No, we met after he was separated and his ex was living in a different state. Their marriage only lasted a couple of years.


----------



## KathyBatesel (Apr 26, 2012)

Of course it's reasonable for you to be bothered.

What is *not* reasonable is to let others set your values and priorities. Go ahead and honor the ones that come naturally to you. I'm seeing you in http://jellygator.hubpages.com/hub/Making-Less-of-Herself-Wont-Make-Him-More


----------



## janefw (Jun 26, 2012)

He is one of those people who is all about him. Google narcissist or narcissism.


----------



## pink_lady (Dec 1, 2012)

It will be very difficult to monitor his online activities. His computer is password protected, and he never leaves it without logging off. He deletes all his emails and texts. Our phones are totally separate- separate carriers, bills etc.

The other day I did see a text on his phone from some girl I do not know that said only 'I want to see you.' I tried to think of an instance where I might send a text that said that to a married man...nope, can't think of one.


----------



## janefw (Jun 26, 2012)

> What is *not* reasonable is to let others set your values and priorities.


This is so true. I would add to the list of values and priorities also _morals_.


----------



## KathyBatesel (Apr 26, 2012)

pink_lady said:


> It will be very difficult to monitor his online activities. His computer is password protected, and he never leaves it without logging off. He deletes all his emails and texts. Our phones are totally separate- separate carriers, bills etc.
> 
> The other day I did see a text on his phone from some girl I do not know that said only 'I want to see you.' I tried to think of an instance where I might send a text that said that to a married man...nope, can't think of one.
> 
> This group of people he hangs out with are all into performing and it's basically a local clique. They are all generally the type that crave constant attention and love to create human drama.


Personally, I think it's a simple solution: You tell him what your standards are. Once. If he betrays them, you SHOW him that you mean it by walking. If he comes back and says he's changed, great. If he ever violates again, it's over for good. 

I don't see a need for proving a thing there. The standard is simple - treat me as if I'm the most important person in your life. Otherwise, I won't be that person. 

But if you cannot bring yourself to leave without proof, the way to get around his passwords is to get a keylogger that you install on YOUR computer and send him a link via e-mail. It auto-executes and mails you screenshots. This is illegal, however, and is the reason I encourage you to act by honoring your own values instead of his.


----------



## pink_lady (Dec 1, 2012)

Unfortunately those modules are .exe files (you can embed them in a Word doc- but that looks even more suspicious imo). My H is not very computer savvy but even he would be wary of me emailing him a random .exe file, esp. since I've told him I had a feeling something was not right and his secretive ways bother me.

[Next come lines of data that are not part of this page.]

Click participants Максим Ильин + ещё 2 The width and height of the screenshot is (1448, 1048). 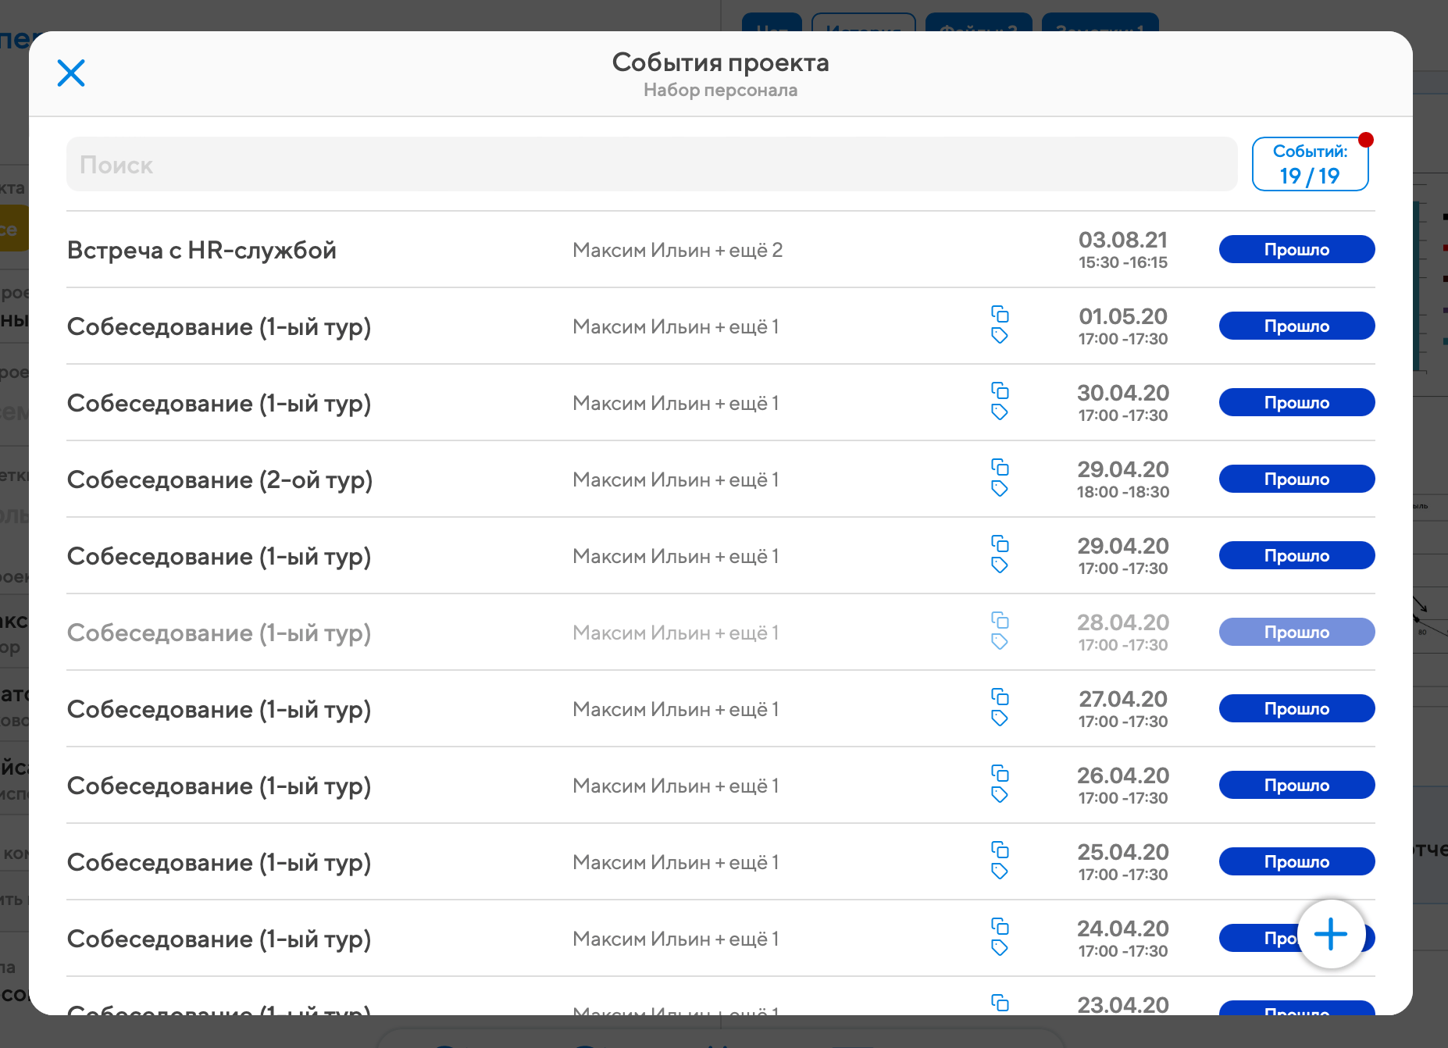pyautogui.click(x=677, y=251)
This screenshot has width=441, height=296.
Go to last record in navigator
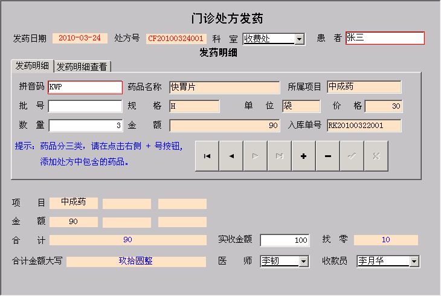point(280,156)
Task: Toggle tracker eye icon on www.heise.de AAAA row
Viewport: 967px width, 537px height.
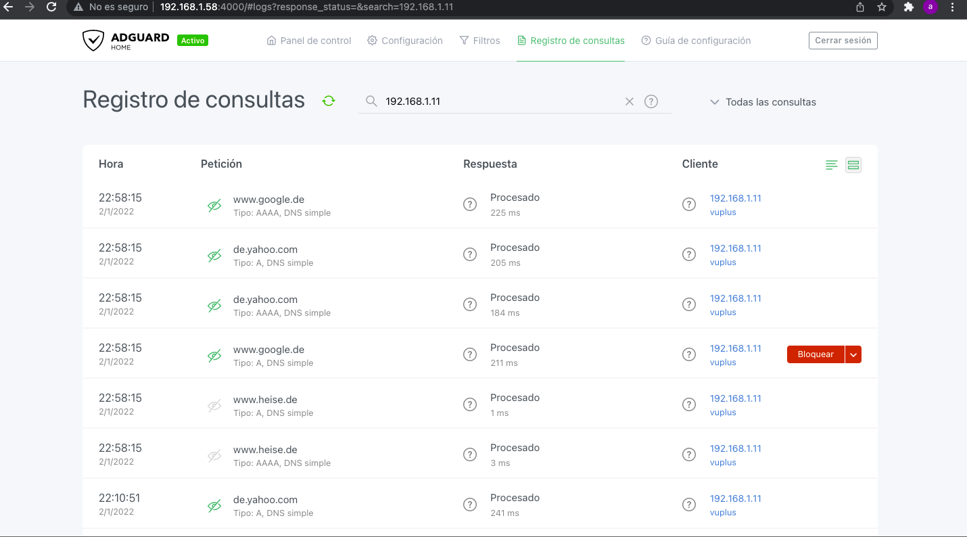Action: click(214, 456)
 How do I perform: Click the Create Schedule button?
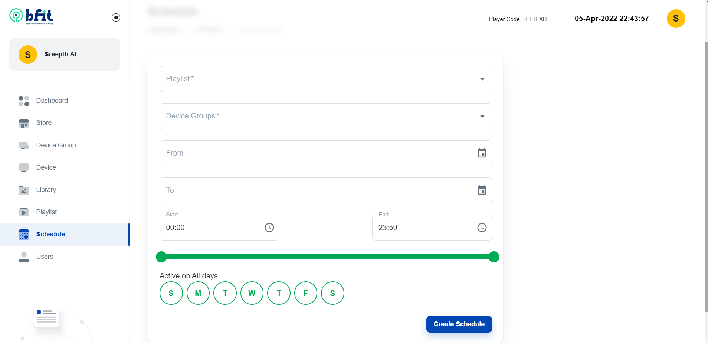coord(459,324)
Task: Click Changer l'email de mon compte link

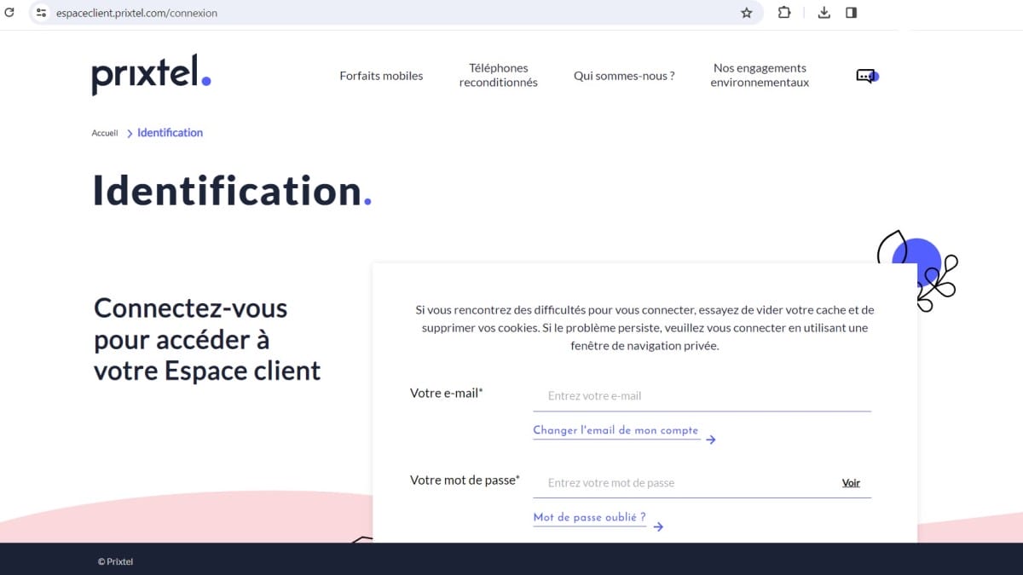Action: coord(616,430)
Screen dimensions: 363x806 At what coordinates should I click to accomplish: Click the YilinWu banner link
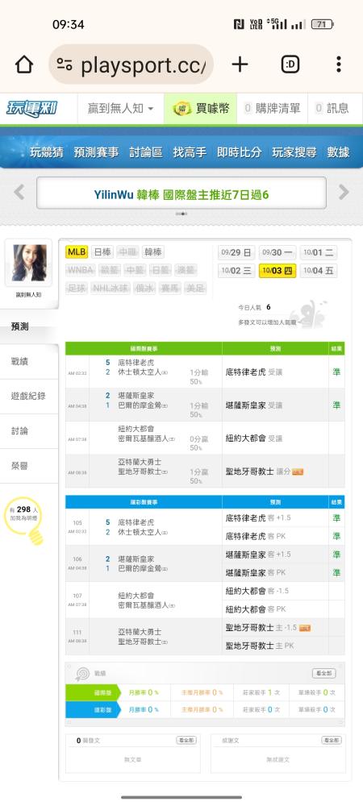(181, 195)
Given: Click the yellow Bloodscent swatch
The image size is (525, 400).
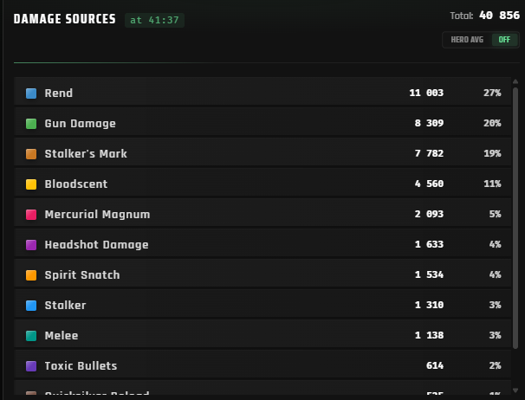Looking at the screenshot, I should pyautogui.click(x=31, y=184).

I do pay for our internet access and the bill is in my name (after all, he doesn't have a job) but I don't own his computer.


----------



## canttrustu (Feb 22, 2012)

pink_lady said:


> Unfortunately those modules are .exe files (you can embed them in a Word doc- but that looks even more suspicious imo). My H is not very computer savvy but even he would be wary of me emailing him a random .exe file, esp. since I've told him I had a feeling something was not right and his secretive ways bother me.
> 
> I do pay for our internet access and the bill is in my name (after all, he doesn't have a job) but I don't own his computer.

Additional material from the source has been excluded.